What you are asked to do -> Go through the entries below and tally the lines containing the string "beside"; report only the tally.

(Saved data entries)

--- --- ---

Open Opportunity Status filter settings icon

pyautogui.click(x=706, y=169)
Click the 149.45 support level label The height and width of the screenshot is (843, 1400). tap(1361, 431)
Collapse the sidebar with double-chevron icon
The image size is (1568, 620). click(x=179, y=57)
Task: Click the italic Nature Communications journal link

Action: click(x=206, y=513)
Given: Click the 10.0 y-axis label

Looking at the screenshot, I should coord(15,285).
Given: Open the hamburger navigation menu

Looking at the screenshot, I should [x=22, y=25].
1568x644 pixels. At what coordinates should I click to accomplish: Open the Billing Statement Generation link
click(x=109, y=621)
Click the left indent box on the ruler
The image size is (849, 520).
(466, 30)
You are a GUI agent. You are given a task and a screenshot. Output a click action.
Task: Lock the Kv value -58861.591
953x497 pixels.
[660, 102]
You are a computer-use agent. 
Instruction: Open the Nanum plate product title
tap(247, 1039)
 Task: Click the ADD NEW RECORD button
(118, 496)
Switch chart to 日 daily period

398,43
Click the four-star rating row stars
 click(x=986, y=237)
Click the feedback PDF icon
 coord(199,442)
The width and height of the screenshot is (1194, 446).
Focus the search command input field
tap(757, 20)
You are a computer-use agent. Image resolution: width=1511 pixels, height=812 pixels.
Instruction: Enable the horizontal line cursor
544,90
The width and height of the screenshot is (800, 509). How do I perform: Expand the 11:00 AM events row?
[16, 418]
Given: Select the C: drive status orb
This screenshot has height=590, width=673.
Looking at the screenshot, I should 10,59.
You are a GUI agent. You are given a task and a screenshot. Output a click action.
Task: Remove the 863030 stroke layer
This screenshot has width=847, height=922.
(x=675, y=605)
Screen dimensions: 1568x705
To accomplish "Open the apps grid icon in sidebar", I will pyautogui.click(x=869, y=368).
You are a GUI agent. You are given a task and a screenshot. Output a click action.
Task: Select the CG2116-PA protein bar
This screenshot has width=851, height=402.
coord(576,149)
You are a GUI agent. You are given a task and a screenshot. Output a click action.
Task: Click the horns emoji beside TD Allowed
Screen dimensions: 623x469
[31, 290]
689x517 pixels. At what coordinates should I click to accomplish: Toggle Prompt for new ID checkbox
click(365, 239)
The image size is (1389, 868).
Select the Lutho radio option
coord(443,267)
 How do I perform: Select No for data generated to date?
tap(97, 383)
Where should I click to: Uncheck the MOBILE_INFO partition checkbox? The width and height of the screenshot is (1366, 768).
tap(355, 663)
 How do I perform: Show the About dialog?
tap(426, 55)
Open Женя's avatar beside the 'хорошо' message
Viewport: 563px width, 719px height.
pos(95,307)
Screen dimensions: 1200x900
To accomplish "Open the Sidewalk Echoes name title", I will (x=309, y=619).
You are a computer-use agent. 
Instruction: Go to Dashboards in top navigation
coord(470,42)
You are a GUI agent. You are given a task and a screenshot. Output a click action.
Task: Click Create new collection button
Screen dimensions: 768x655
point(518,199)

--- --- ---

Written solution -> 2